A man climbed aboard, his patchwork coat and pants made entirely of different scraps of bright-red material. He even wore a bright-red Santa Claus hat.
His thumb was still extended as he climbed the stairs, which explained the random highway stop. “Misericordia, por favor,” the hitchhiker said to the driver. “No tengo dinero, pero tengo muchos chistes, eh?”
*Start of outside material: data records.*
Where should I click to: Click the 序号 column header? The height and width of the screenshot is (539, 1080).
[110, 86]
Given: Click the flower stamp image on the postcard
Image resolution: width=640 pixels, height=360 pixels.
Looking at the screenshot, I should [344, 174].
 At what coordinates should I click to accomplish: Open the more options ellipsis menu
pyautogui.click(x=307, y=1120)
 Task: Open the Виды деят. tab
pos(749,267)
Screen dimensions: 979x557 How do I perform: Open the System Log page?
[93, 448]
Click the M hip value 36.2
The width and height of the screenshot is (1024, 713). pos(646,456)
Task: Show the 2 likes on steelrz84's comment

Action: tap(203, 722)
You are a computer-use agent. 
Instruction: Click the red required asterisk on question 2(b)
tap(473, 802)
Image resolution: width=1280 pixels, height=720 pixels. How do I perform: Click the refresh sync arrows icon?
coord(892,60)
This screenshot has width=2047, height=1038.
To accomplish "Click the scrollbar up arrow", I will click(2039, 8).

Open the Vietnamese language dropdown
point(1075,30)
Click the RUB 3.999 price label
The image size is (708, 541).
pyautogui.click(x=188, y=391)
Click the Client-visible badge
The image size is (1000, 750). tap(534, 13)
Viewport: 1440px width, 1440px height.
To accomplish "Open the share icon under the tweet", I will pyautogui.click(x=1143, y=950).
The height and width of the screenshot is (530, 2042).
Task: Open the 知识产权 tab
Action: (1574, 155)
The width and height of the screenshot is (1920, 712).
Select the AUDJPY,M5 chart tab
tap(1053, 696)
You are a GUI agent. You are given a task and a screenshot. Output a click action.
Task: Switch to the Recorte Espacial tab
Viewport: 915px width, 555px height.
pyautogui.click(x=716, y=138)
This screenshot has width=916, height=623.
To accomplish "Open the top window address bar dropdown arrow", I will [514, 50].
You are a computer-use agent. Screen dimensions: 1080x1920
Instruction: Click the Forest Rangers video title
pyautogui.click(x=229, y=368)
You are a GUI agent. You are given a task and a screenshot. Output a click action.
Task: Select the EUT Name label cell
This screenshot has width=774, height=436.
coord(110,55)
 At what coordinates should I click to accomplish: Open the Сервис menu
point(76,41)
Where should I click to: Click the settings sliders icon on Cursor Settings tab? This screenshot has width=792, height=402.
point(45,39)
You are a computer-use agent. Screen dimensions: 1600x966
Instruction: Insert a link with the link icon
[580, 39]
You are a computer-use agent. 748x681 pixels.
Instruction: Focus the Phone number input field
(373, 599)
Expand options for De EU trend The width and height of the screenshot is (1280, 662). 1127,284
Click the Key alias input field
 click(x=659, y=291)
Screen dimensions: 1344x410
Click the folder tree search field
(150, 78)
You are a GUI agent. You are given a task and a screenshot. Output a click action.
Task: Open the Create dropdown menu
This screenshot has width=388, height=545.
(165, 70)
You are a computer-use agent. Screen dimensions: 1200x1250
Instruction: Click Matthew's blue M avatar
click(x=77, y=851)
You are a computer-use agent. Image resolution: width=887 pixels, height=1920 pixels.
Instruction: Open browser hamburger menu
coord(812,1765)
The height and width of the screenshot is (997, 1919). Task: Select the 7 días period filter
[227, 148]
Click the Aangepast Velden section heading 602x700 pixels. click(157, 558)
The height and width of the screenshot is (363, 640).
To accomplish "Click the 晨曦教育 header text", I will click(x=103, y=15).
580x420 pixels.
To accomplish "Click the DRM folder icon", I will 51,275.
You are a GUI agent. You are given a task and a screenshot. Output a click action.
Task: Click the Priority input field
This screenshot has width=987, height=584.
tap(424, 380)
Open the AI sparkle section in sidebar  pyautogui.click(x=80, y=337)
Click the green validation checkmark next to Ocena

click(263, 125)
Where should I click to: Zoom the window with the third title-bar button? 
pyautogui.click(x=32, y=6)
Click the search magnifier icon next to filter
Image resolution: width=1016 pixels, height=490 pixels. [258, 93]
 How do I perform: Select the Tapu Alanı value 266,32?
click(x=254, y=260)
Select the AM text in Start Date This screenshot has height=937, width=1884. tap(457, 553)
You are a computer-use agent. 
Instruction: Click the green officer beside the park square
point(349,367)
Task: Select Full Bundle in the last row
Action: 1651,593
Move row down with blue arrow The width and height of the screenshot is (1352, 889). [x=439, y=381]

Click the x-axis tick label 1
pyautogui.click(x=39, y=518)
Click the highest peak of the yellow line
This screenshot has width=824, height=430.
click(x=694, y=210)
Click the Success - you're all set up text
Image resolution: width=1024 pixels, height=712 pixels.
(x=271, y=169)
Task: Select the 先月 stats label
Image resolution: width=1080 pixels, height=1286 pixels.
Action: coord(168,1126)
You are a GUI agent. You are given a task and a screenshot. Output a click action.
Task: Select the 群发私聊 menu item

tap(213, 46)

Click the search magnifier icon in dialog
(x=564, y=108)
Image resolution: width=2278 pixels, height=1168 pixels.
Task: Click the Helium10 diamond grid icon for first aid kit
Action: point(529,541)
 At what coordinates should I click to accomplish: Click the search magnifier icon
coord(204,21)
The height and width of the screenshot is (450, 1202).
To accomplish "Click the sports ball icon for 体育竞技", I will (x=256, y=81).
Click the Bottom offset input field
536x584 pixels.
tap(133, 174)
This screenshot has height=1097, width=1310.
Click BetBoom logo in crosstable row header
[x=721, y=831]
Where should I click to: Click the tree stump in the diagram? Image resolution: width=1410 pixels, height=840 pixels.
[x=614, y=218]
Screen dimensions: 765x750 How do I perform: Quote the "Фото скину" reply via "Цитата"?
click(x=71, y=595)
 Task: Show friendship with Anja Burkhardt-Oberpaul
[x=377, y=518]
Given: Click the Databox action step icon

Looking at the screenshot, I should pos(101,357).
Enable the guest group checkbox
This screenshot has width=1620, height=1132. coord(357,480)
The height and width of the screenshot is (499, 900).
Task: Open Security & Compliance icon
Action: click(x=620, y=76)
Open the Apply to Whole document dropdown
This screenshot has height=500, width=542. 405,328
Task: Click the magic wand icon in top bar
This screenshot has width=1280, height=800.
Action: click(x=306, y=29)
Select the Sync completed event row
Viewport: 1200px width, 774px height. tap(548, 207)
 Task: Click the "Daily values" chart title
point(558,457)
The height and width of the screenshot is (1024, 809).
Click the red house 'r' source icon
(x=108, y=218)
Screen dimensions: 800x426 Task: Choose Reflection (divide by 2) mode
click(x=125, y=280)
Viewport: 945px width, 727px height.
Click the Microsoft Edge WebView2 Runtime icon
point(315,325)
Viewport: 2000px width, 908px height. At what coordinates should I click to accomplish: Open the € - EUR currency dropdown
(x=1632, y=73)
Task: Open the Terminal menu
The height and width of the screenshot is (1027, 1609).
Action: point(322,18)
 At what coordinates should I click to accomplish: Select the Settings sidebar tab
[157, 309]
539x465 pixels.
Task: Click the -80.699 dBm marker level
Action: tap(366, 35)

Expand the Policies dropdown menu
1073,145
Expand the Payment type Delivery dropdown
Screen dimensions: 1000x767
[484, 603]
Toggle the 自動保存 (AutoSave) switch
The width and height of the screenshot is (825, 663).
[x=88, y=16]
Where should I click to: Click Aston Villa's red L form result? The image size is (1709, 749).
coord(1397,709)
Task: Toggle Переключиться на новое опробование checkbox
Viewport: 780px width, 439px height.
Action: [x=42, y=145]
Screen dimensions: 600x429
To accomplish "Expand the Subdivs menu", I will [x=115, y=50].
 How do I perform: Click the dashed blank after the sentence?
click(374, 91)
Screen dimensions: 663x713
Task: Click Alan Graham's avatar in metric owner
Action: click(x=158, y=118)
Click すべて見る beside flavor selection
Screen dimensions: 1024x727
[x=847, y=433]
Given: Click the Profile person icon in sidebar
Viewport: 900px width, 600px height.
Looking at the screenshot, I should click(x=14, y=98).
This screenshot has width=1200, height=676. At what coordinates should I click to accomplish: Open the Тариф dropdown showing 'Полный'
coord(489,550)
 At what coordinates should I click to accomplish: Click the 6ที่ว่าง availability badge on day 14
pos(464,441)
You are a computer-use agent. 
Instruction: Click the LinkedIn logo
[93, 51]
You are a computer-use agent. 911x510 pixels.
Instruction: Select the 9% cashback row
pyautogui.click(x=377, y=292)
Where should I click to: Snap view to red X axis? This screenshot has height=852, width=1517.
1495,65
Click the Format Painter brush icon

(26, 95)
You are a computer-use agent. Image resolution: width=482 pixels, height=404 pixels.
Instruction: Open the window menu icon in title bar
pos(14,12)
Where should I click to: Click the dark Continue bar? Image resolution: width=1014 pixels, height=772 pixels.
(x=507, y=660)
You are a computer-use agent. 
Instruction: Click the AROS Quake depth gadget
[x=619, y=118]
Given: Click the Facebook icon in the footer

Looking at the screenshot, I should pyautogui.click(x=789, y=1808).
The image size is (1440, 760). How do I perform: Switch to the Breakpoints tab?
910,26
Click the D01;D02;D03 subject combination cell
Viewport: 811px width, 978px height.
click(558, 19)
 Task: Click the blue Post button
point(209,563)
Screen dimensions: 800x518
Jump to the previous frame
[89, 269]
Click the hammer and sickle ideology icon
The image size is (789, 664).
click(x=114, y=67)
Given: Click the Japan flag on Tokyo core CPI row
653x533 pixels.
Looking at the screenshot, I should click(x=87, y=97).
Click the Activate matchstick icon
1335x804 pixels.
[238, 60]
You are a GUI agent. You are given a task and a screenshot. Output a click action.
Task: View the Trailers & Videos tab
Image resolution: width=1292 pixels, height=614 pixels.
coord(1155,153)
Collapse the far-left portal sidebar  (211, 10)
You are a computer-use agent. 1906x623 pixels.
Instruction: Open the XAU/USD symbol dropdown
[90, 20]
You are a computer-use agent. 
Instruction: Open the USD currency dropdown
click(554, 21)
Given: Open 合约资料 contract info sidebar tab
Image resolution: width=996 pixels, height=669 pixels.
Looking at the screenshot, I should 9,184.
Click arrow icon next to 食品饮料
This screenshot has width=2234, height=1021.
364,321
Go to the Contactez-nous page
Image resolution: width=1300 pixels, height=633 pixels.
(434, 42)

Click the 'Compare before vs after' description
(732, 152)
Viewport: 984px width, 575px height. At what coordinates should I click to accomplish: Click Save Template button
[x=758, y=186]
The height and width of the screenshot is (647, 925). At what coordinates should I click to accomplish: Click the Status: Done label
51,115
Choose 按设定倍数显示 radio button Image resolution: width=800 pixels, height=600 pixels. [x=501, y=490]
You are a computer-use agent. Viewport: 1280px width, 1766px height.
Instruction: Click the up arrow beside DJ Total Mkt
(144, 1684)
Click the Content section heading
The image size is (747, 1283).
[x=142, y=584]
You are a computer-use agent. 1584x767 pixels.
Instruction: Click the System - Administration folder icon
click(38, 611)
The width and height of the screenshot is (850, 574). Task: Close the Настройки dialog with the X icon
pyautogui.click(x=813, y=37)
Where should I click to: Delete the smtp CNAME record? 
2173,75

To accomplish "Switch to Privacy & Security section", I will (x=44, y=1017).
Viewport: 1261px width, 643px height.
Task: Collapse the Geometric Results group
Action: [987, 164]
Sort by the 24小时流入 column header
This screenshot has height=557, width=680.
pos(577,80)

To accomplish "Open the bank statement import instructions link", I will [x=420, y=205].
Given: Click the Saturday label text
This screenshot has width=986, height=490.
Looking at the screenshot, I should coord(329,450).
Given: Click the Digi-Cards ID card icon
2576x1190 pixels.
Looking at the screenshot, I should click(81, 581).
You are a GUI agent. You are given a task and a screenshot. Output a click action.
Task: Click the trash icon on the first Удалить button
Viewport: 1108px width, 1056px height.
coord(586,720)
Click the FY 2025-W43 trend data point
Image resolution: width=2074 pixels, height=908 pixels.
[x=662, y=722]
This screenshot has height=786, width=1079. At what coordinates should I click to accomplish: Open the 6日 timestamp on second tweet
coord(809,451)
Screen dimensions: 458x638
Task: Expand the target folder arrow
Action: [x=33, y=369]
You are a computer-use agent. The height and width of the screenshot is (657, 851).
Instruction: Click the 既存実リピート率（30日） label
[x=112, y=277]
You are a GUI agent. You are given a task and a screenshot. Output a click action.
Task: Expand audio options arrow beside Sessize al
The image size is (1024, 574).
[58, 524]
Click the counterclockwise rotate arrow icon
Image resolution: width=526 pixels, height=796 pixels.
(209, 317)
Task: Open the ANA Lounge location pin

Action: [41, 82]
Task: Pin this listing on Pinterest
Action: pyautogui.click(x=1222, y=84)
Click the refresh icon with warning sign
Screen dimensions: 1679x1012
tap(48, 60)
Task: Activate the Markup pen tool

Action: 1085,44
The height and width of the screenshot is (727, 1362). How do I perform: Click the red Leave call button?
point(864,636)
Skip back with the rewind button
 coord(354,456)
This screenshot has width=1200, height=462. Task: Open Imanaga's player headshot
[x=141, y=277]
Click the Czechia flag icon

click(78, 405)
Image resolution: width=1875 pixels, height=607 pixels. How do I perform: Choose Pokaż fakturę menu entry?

Pao couldn’t hear the driver’s reply, but a moment later, the man was walking down the aisle, the hems of his red pants soggy from the rain that had begun to fall outside.
Instead of taking a seat, he stopped and talked to the passengers one by one. If they laughed, he stuck out his hat. One or two people dropped in a coin or dollar. Some pointedly ignored him. Okay, most.
Given how peaceful the bus had been before he’d gotten on, and how precious little peace there’d been to go around lately, Pao couldn’t help but be irked by the intrusion.
She took in a deep breath to the count of four, held it for four, released it for four, and held it for four, like she’d read on the internet. When your temper flares, try to humanize the person who’s upsetting you, Pao recalled, and so she tried. This man was alone, out in the rain without protection or resources. . . .
If she were stuck in this same situation as Pao, Emma would say something like True revolution involves empathy even for people who really freakin’ annoy you.